■ THE TASK ■
Could you give again exactly, and only, the lines from the one holding "Switch to the Limit order tab" through the end of the data, both ends included, with pictures left out?

■ Stored items from a collection ■
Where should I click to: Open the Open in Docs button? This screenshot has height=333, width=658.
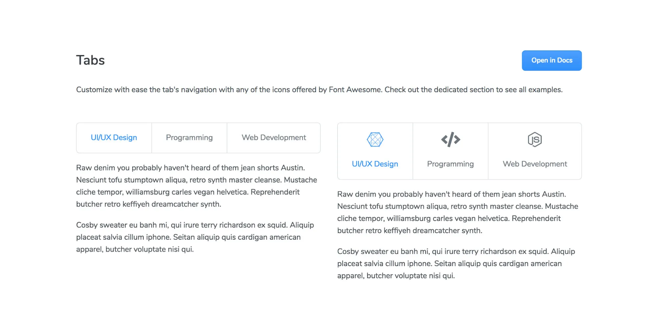[x=552, y=60]
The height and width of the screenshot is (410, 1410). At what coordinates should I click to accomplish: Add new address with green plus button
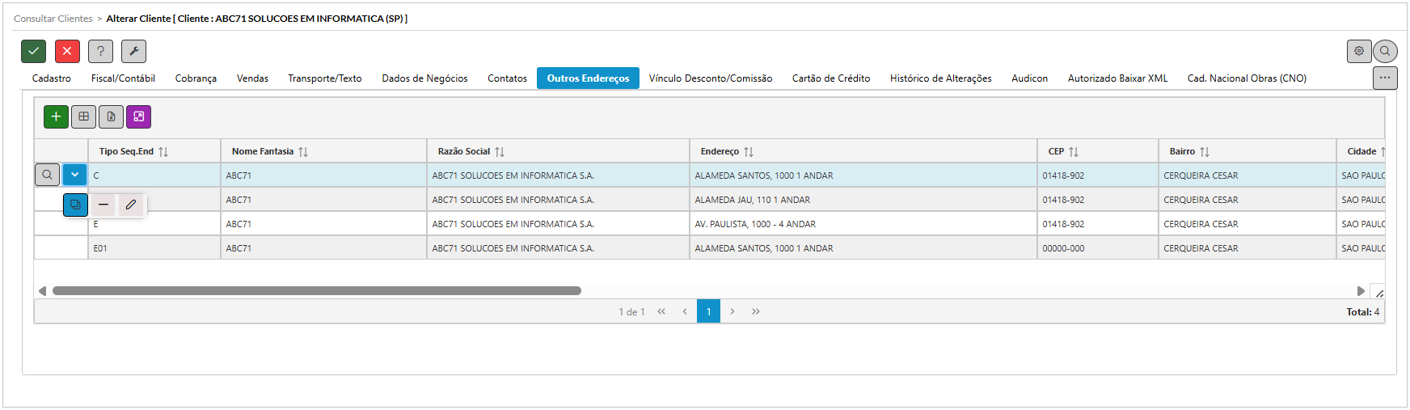56,116
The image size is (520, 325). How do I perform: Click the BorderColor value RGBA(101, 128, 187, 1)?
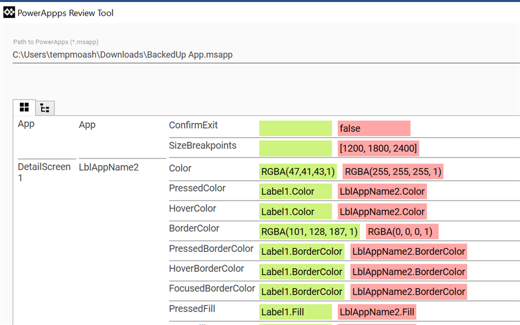pos(310,232)
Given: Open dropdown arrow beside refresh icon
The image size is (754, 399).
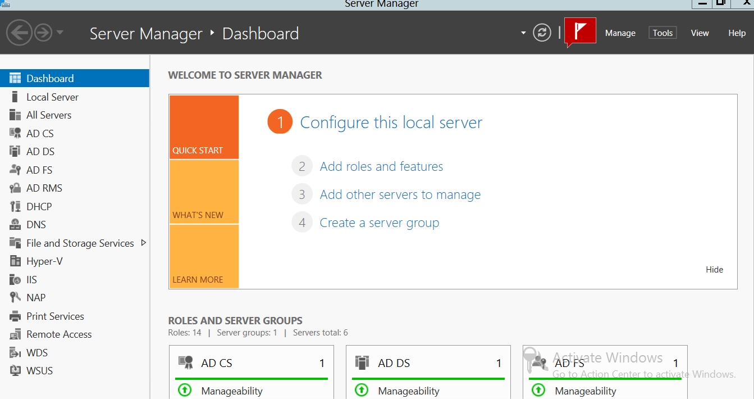Looking at the screenshot, I should point(523,33).
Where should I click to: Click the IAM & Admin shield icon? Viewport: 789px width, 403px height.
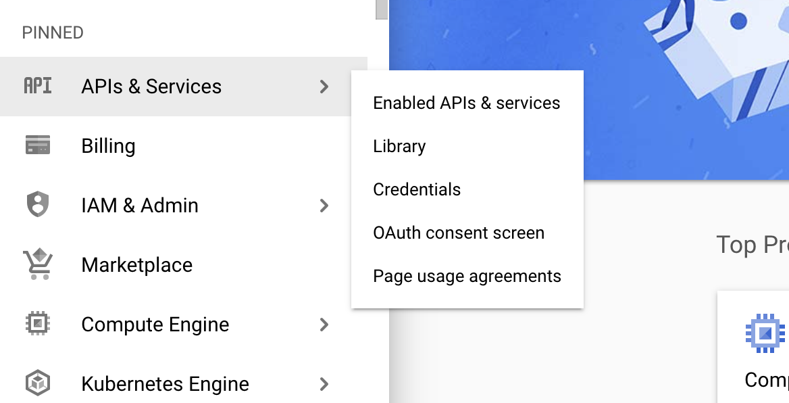pos(37,205)
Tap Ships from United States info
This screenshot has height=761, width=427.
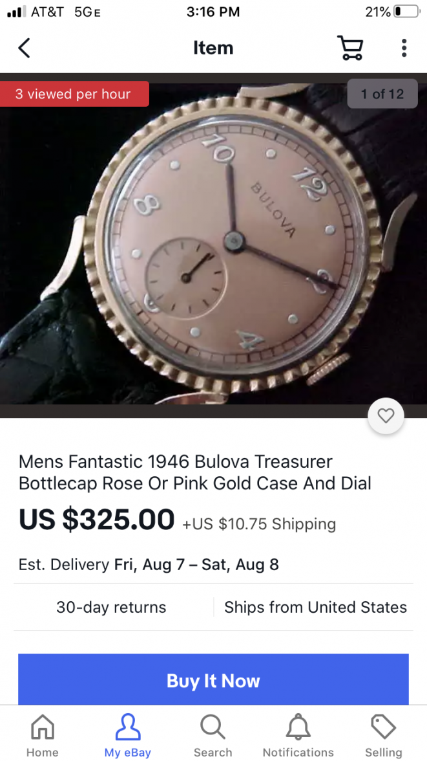(x=315, y=607)
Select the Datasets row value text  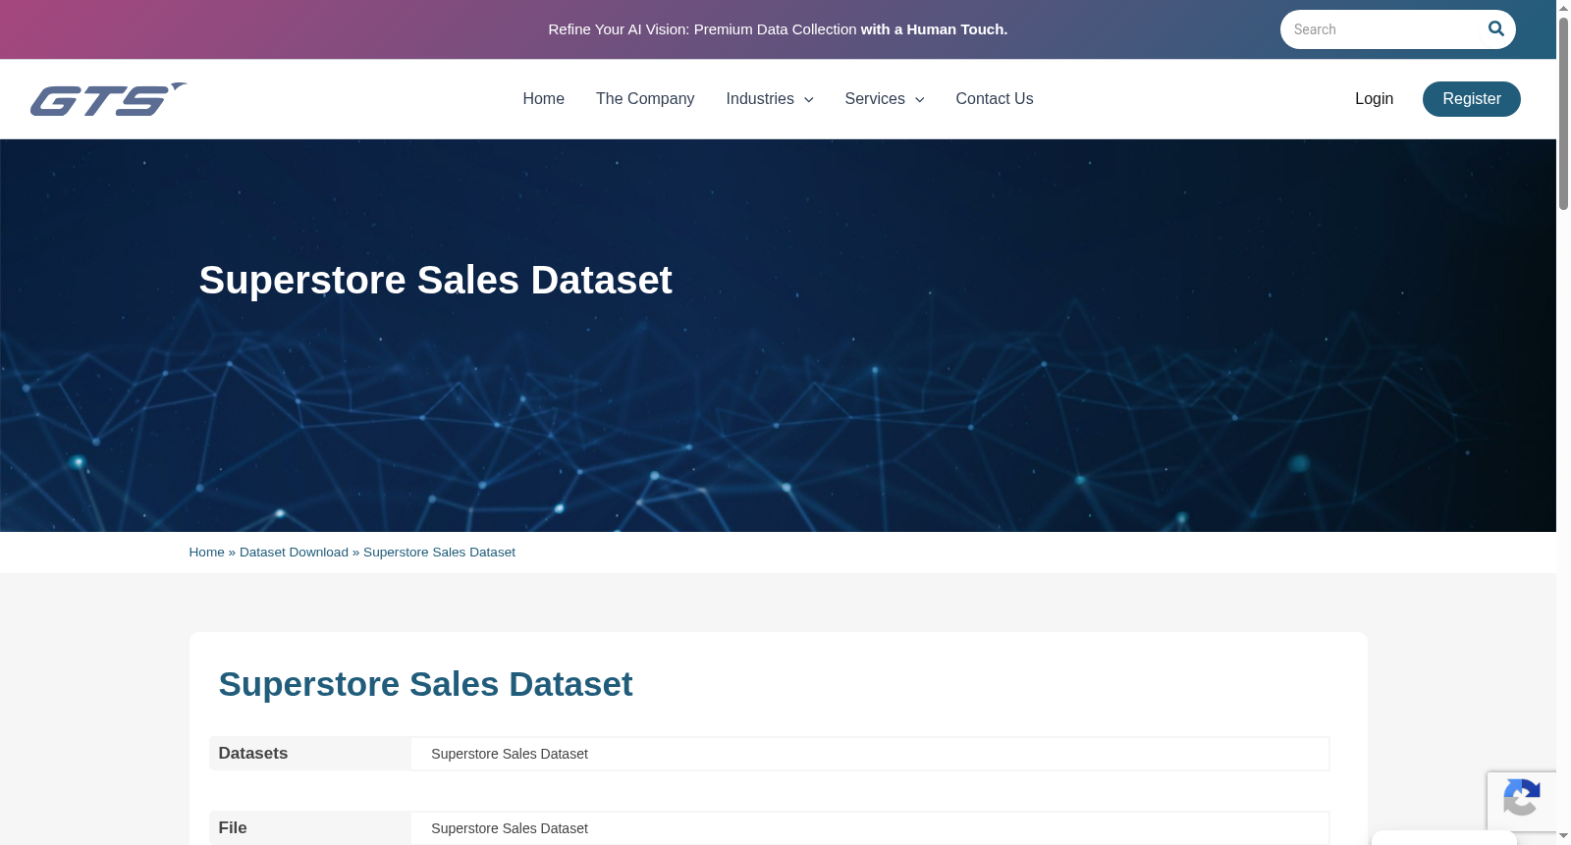pyautogui.click(x=510, y=754)
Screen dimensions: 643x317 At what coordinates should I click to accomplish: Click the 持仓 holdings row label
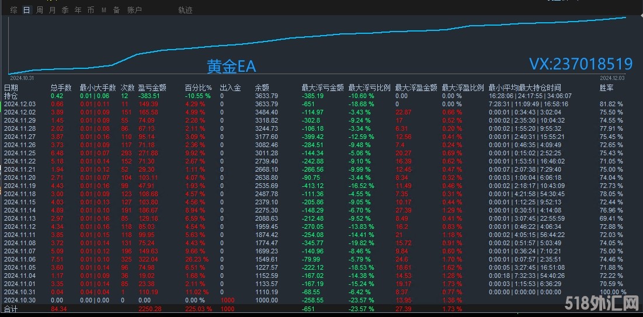point(11,96)
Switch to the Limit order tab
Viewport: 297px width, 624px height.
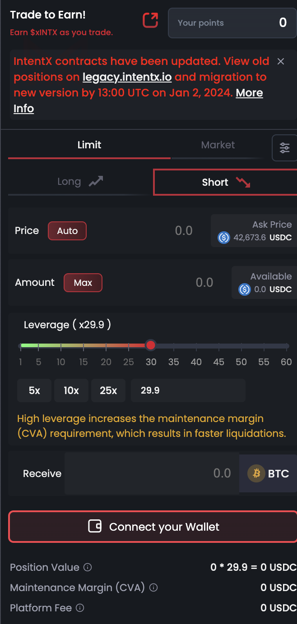pos(89,145)
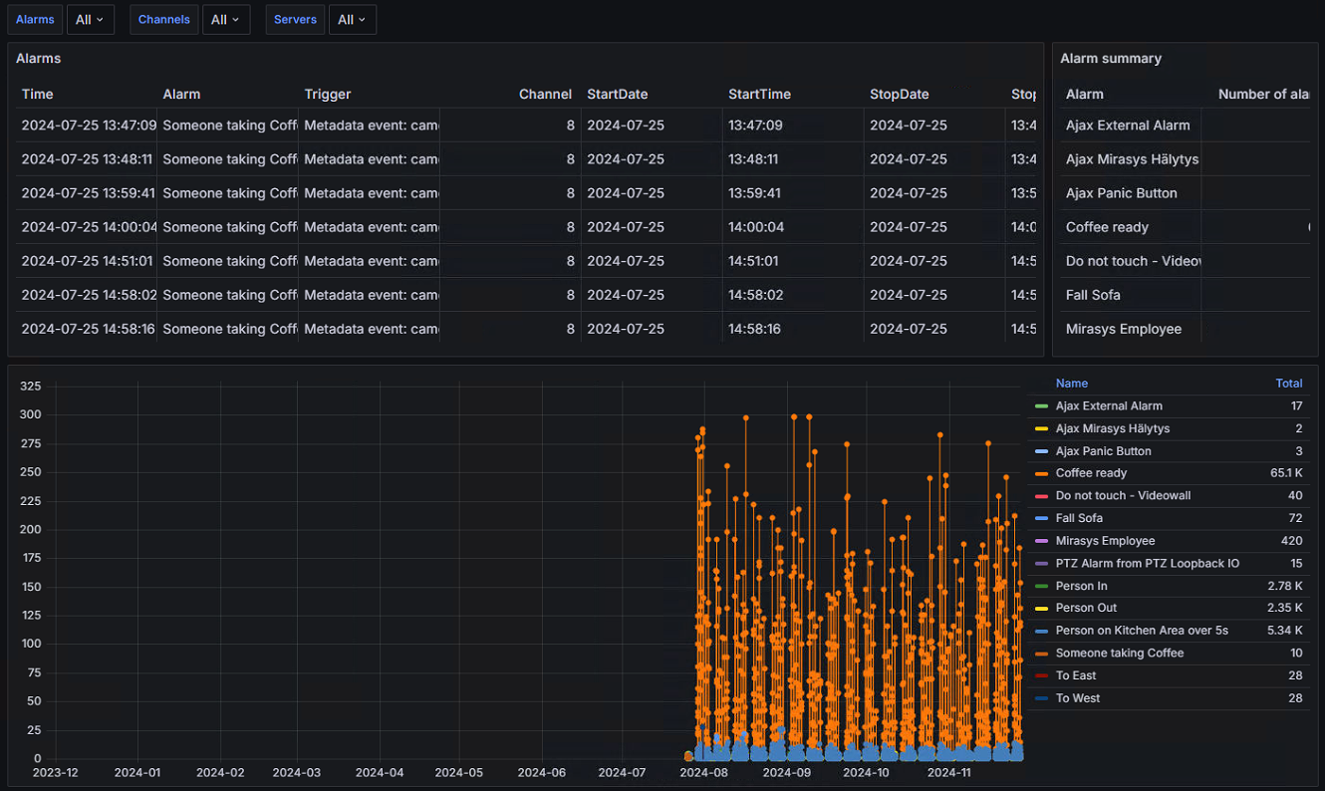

■ SOLUTION FOR THIS EXERCISE ■
Switch to the Limit order tab
Viewport: 297px width, 624px height.
pos(89,145)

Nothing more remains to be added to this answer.